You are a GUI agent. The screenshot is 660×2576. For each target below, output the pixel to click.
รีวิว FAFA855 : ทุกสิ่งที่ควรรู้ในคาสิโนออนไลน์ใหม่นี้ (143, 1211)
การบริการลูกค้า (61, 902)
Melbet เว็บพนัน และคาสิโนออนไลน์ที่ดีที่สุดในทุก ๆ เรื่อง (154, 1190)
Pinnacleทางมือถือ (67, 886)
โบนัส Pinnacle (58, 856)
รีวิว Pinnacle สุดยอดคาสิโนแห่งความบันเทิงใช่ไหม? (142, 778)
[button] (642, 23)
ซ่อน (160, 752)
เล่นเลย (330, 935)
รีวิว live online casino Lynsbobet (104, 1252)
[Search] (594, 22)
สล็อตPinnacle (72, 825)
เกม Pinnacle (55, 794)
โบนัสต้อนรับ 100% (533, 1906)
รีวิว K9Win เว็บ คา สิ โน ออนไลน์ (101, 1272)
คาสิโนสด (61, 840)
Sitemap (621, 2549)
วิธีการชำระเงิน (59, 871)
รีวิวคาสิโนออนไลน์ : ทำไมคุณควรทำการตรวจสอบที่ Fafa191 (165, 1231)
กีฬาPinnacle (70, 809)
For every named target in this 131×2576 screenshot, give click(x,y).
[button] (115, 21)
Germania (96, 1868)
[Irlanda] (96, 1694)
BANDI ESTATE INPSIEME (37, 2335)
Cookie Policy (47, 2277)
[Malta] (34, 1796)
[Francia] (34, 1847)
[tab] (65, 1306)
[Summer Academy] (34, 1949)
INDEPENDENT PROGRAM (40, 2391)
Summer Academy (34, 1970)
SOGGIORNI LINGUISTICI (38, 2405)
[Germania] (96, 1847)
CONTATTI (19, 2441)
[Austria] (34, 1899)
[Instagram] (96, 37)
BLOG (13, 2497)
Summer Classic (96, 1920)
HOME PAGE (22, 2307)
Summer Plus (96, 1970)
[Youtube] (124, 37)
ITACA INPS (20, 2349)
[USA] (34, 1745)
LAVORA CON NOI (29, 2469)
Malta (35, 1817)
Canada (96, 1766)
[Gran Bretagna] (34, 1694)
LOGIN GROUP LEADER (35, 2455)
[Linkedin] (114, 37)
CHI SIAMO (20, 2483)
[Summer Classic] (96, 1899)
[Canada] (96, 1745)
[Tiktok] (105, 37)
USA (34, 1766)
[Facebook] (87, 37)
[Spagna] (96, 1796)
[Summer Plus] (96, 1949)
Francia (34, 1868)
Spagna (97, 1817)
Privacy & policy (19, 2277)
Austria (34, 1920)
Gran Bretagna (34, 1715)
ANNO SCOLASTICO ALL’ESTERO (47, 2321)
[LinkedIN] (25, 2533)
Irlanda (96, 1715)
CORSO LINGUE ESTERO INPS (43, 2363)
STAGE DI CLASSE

◆ ◆ ◆ ◆ ◆

• GOAL OF THE EXERCISE: All of the data, start to finish: please output it exactly.

• THE ANSWER:
You are a GUI agent. The screenshot is 660×2576. For each target below, output the pixel to click.
รีวิว FAFA855 : ทุกสิ่งที่ควรรู้ในคาสิโนออนไลน์ใหม่นี้ (143, 1211)
การบริการลูกค้า (61, 902)
Melbet เว็บพนัน และคาสิโนออนไลน์ที่ดีที่สุดในทุก ๆ เรื่อง (154, 1190)
Pinnacleทางมือถือ (67, 886)
โบนัส Pinnacle (58, 856)
รีวิว Pinnacle สุดยอดคาสิโนแห่งความบันเทิงใช่ไหม? (142, 778)
[button] (642, 23)
ซ่อน (160, 752)
เล่นเลย (330, 935)
รีวิว live online casino Lynsbobet (104, 1252)
[Search] (594, 22)
สล็อตPinnacle (72, 825)
เกม Pinnacle (55, 794)
โบนัสต้อนรับ 100% (533, 1906)
รีวิว K9Win เว็บ คา สิ โน ออนไลน์ (101, 1272)
คาสิโนสด (61, 840)
Sitemap (621, 2549)
วิธีการชำระเงิน (59, 871)
รีวิวคาสิโนออนไลน์ : ทำไมคุณควรทำการตรวจสอบที่ Fafa191 (165, 1231)
กีฬาPinnacle (70, 809)
For every named target in this 131×2576 screenshot, give click(x,y).
[button] (115, 21)
Germania (96, 1868)
[Irlanda] (96, 1694)
BANDI ESTATE INPSIEME (37, 2335)
Cookie Policy (47, 2277)
[Malta] (34, 1796)
[Francia] (34, 1847)
[tab] (65, 1306)
[Summer Academy] (34, 1949)
INDEPENDENT PROGRAM (40, 2391)
Summer Academy (34, 1970)
SOGGIORNI LINGUISTICI (38, 2405)
[Germania] (96, 1847)
CONTATTI (19, 2441)
[Austria] (34, 1899)
[Instagram] (96, 37)
BLOG (13, 2497)
Summer Classic (96, 1920)
HOME PAGE (22, 2307)
Summer Plus (96, 1970)
[Youtube] (124, 37)
ITACA INPS (20, 2349)
[USA] (34, 1745)
LAVORA CON NOI (29, 2469)
Malta (35, 1817)
Canada (96, 1766)
[Gran Bretagna] (34, 1694)
LOGIN GROUP LEADER (35, 2455)
[Linkedin] (114, 37)
CHI SIAMO (20, 2483)
[Summer Classic] (96, 1899)
[Canada] (96, 1745)
[Tiktok] (105, 37)
USA (34, 1766)
[Facebook] (87, 37)
[Spagna] (96, 1796)
[Summer Plus] (96, 1949)
Francia (34, 1868)
Spagna (97, 1817)
Privacy & policy (19, 2277)
Austria (34, 1920)
Gran Bretagna (34, 1715)
ANNO SCOLASTICO ALL’ESTERO (47, 2321)
[LinkedIN] (25, 2533)
Irlanda (96, 1715)
CORSO LINGUE ESTERO INPS (43, 2363)
STAGE DI CLASSE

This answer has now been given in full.